YOUR ASSIGNMENT
Word for word, copy the line containing "You are a computer-use" and every line after it in the records below, leaving pictures out.

AVAILABLE DATA
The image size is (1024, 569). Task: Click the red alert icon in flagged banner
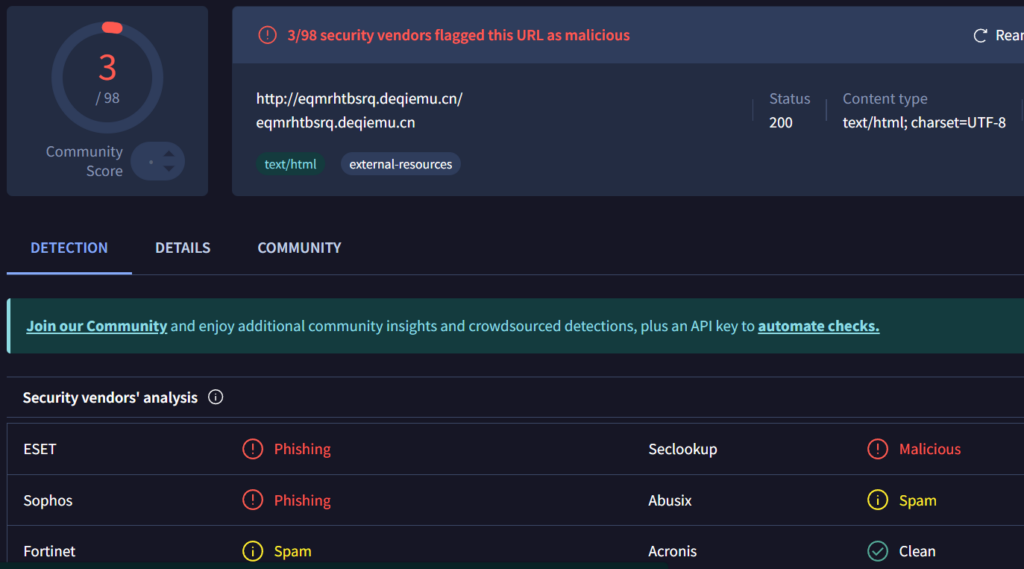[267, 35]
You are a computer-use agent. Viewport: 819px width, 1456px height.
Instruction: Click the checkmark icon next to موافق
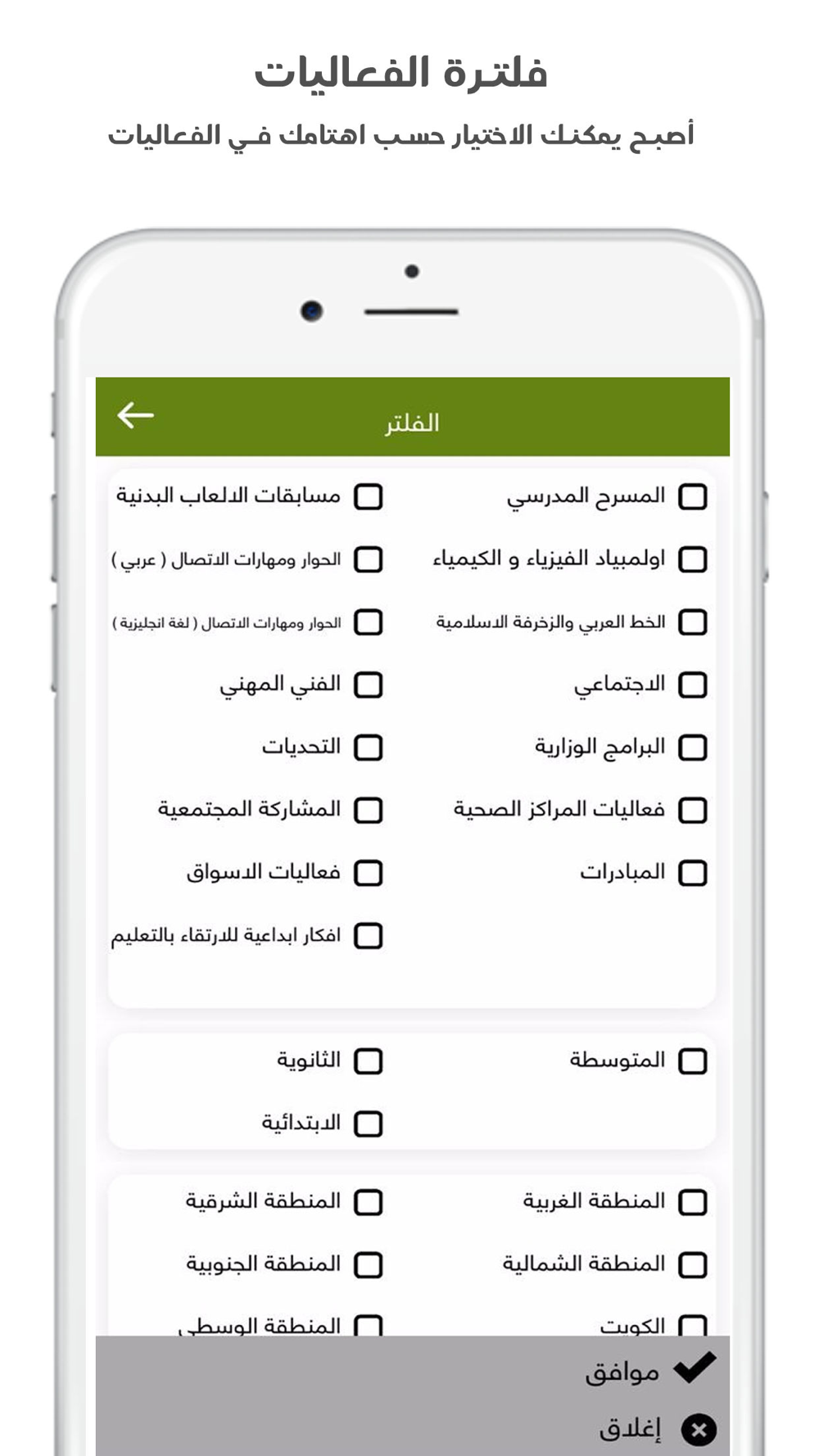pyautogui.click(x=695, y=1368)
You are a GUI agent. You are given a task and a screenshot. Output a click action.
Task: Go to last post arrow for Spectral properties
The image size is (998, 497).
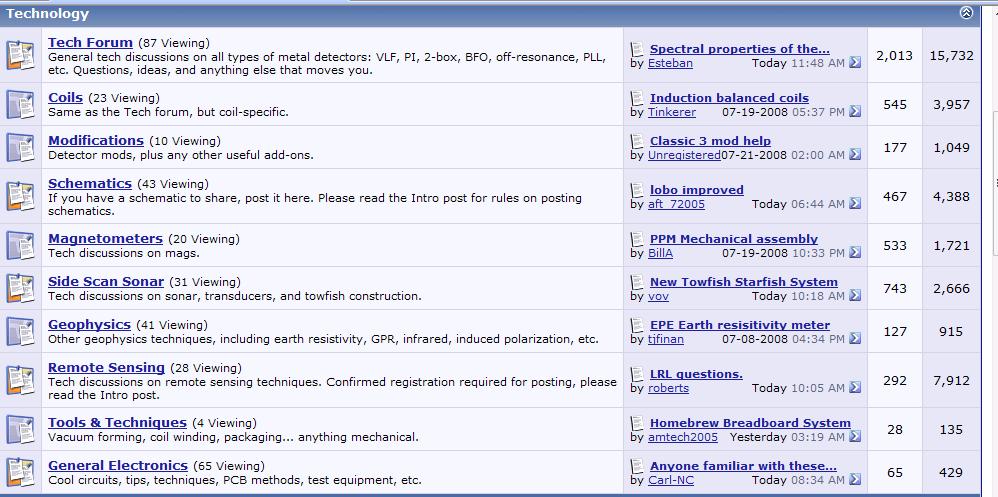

FINAL ANSWER
You are a computer-use agent. Viewport: 819px width, 1456px height.
Instruction: Click the checkmark icon next to موافق
pyautogui.click(x=695, y=1368)
You are a GUI agent. You are given a task and a screenshot. Output a click action.
Task: Go to last post arrow for Spectral properties
The image size is (998, 497).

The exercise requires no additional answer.